[Haskell] specification of sum

Cale Gibbard cgibbard at gmail.com
Tue Nov 1 20:35:10 EST 2005

On 01/11/05, Lennart Augustsson <lennart at augustsson.net> wrote:
> Cale Gibbard wrote:
> > On 01/11/05, Sebastian Sylvan <sebastian.sylvan at gmail.com> wrote:
> >
> >>On 11/1/05, Scherrer, Chad <Chad.Scherrer at pnl.gov> wrote:
> >>
> >>>I was wondering... In my experience, it's worked much better to use
> >>>
> >>>sum' = foldl' (+) 0
> >>>
> >>>than the built-in "sum" function, which leaks memory like crazy for
> >>>large input lists. I'm guessing the built-in definition is
> >>>
> >>>sum = foldr (+) 0
> >>>
> >>>But as far as I know, (+) is always strict, so foldl' seems much more
> >>>natural to me. Is there a case where the build-in definition is
> >>>preferable?
> >>
> >>The library definition in ghc actually uses foldl.
> >>It's conceivable that you may not want (+) to be non-strict for
> >>certain data types.
> >>The question then becomes, is there a case where you want _sum_ to be
> >>non-strict?
> >>
> >
> >
> > I'd argue that the likely answer is no, given that (+) is an operation
> > in an Abelian group and not a monoid. Regardless of whether (+) is
> > strict, when you compute a sum you will always have to consume the
> > entire list.
> (+) is not an operation in an Abelian group.  (+) is a function with
> type a->a->a for some particular a. Haskell makes no mention about (+)
> having any other properties.
> Furthermore, ghc has a WRONG definition of sum.  You cannot change a
> foldr into a foldl, unless the operator is associative, and (+) does
> not have to be.
>         -- Lennart
> PS.  I think additional properties of class methods would be great,
> but since Haskell cannot enforce them we should not rely on them.

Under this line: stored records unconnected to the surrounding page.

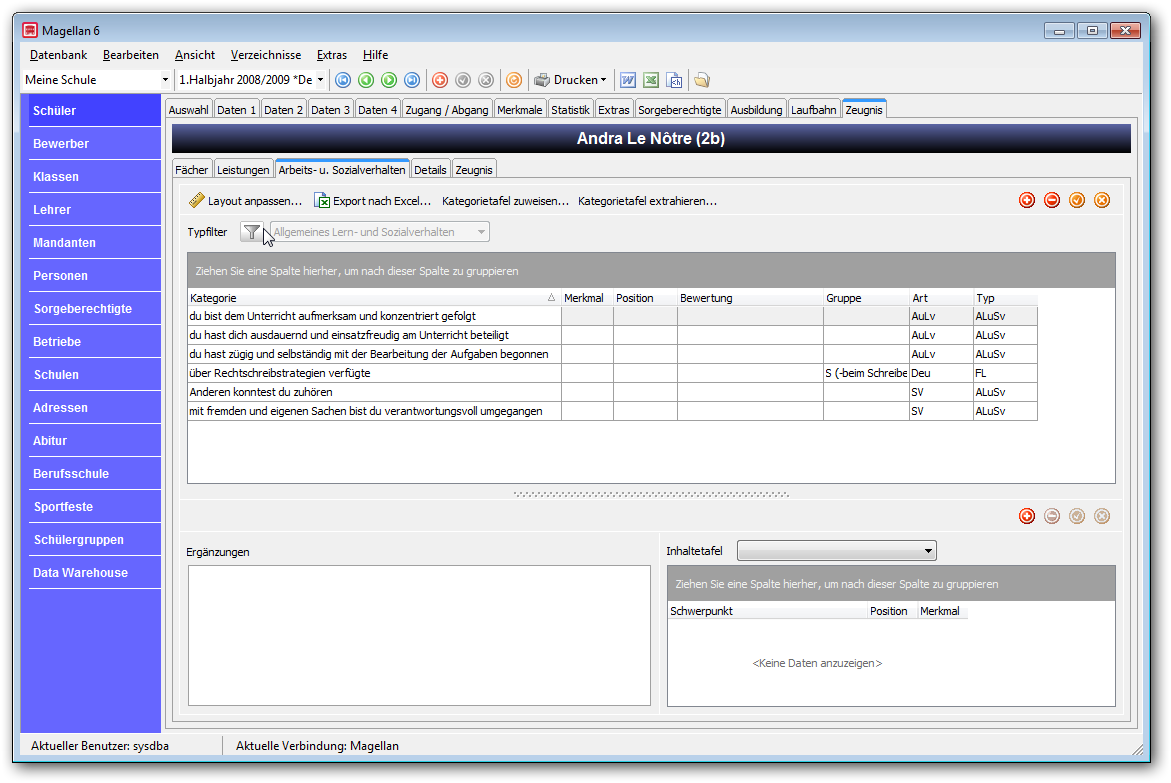
Task: Click the red add-record icon in the main toolbar
Action: click(440, 80)
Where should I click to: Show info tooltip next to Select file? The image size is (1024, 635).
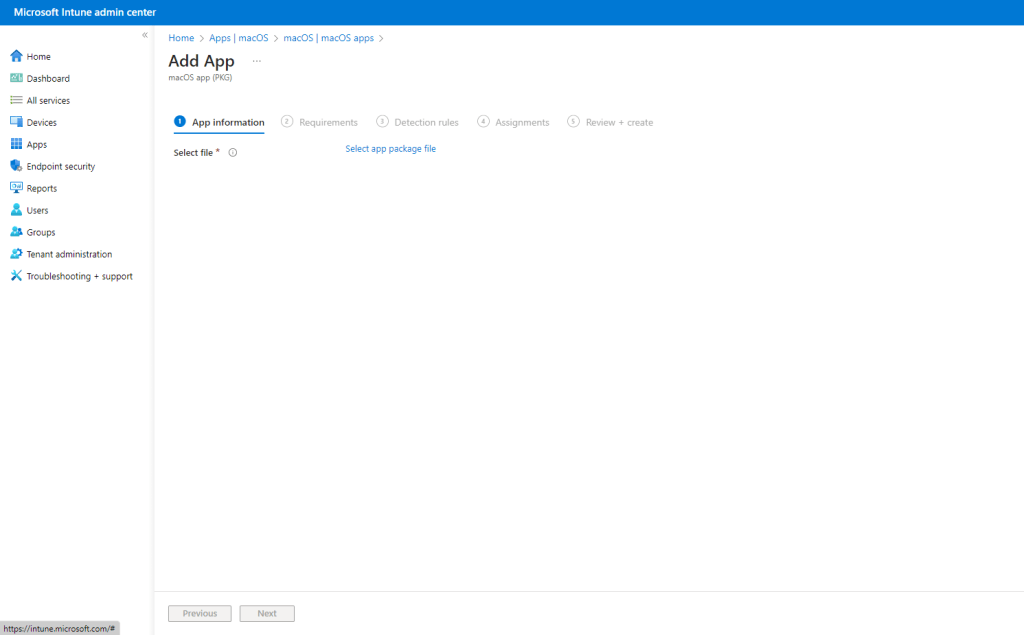[233, 153]

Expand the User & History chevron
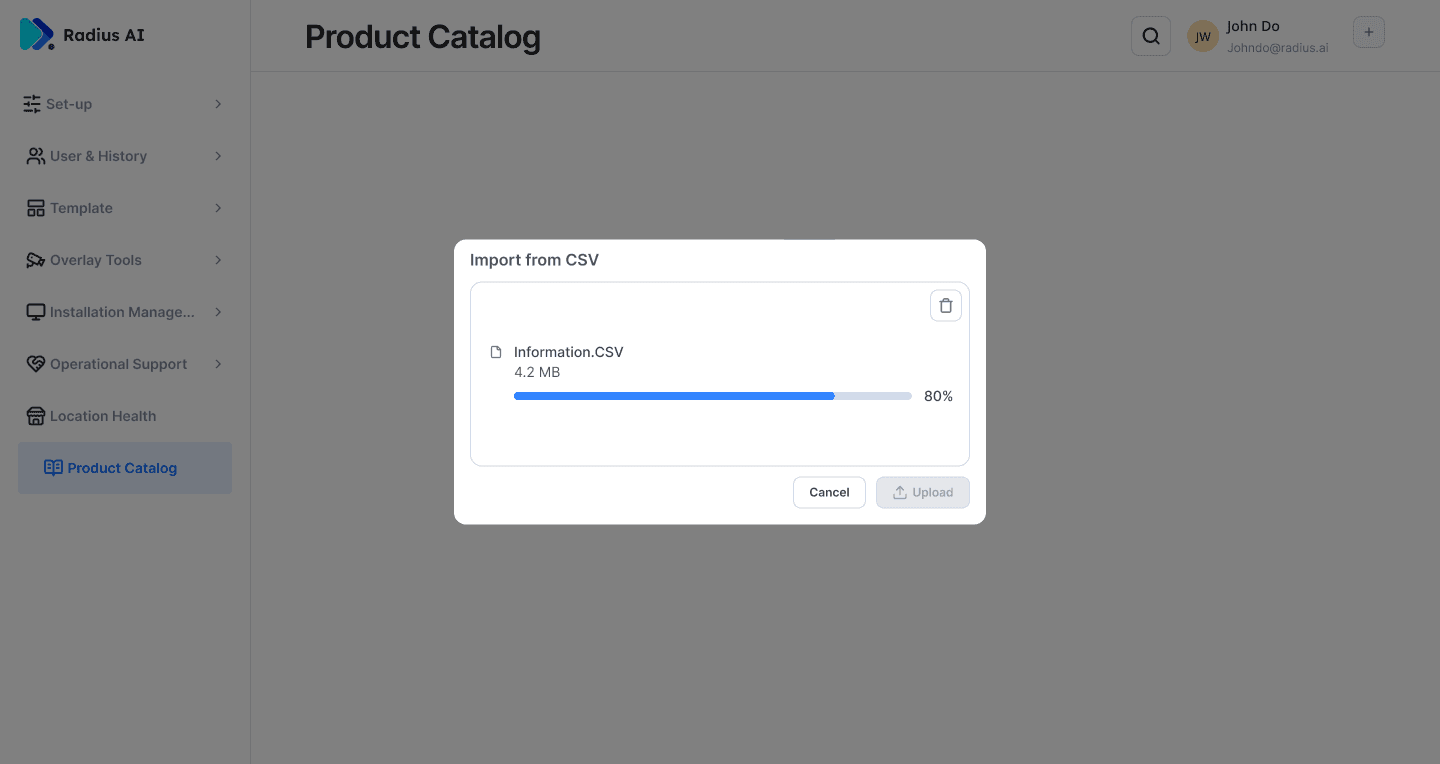tap(218, 156)
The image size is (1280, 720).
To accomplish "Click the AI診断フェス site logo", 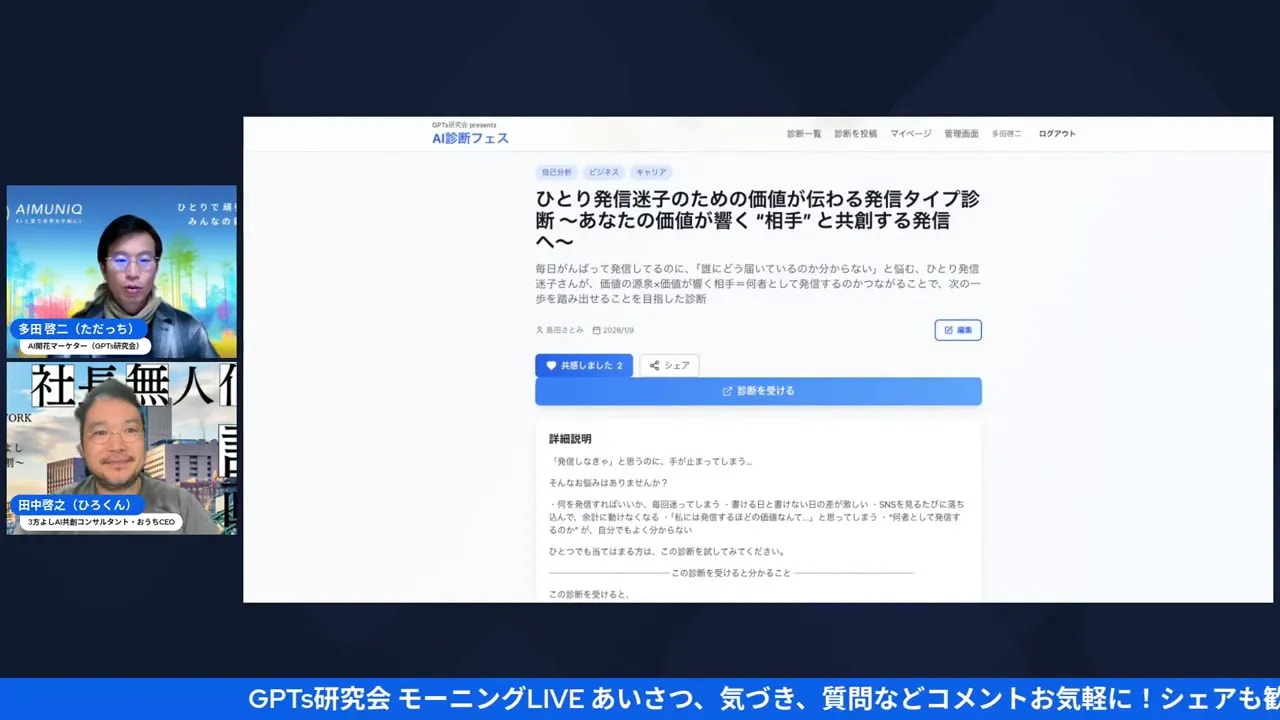I will (468, 137).
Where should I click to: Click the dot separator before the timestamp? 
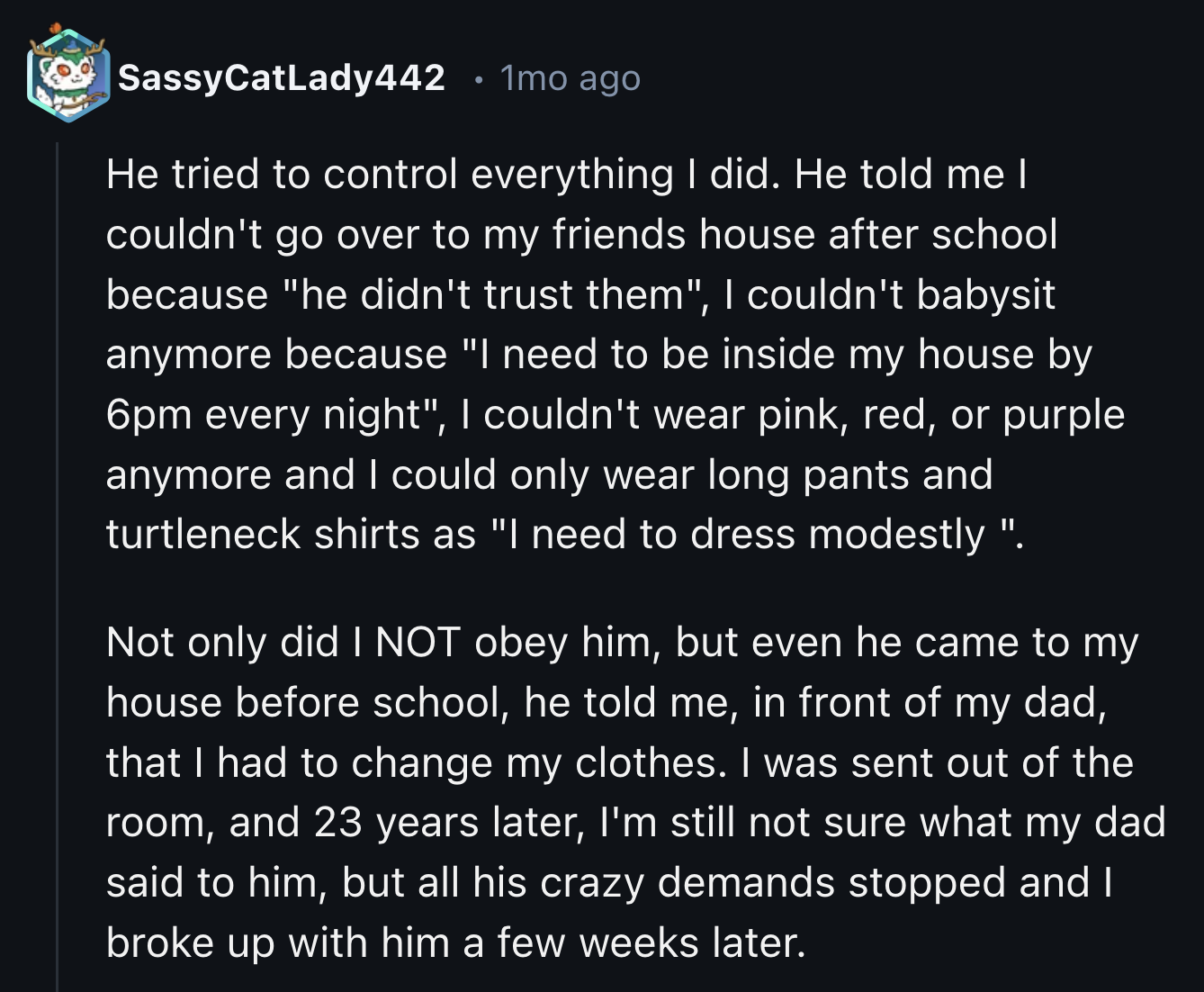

We already do rely on them in most cases. Of course, not every
property can be proved by the compiler, but many pieces of code are
going to assume quite a lot. For example, the relation defined by (<=)
in the Ord class is generally assumed to be at least a partial order,
and in most cases, a total ordering, but nothing about its type tells
you that. Functions will simply not work as intended when <= is not a
partial order (in some cases resulting in nontermination!), and there
are quite a few places where it's even assumed to be total. Similarly,
(==) is assumed to be an equivalence relation. The monoid operations
in Data.Monoid are assumed to define a monoid. The monad laws are not
enforced, but we rely on those too. In reality, classes come with
proof obligations -- it would be nice if the compiler could somehow
summarise these, but I think it's too much at this point to expect it
to find a proof in most practical cases.

I think that the assumption that (+) and (*) in Num define something
like a ring on the given type is a sensible one. It would be better to
call the operations you had something else if they didn't (at least
approximately) satisfy the ring axioms, as people are going to look at
your notation and assume things like distributivity, etc. hold at
least in approximation. (With types like Float, you're not going to
get half of them exactly, but they'll still usually come close to
holding, as you're emulating some fragment of the real numbers.)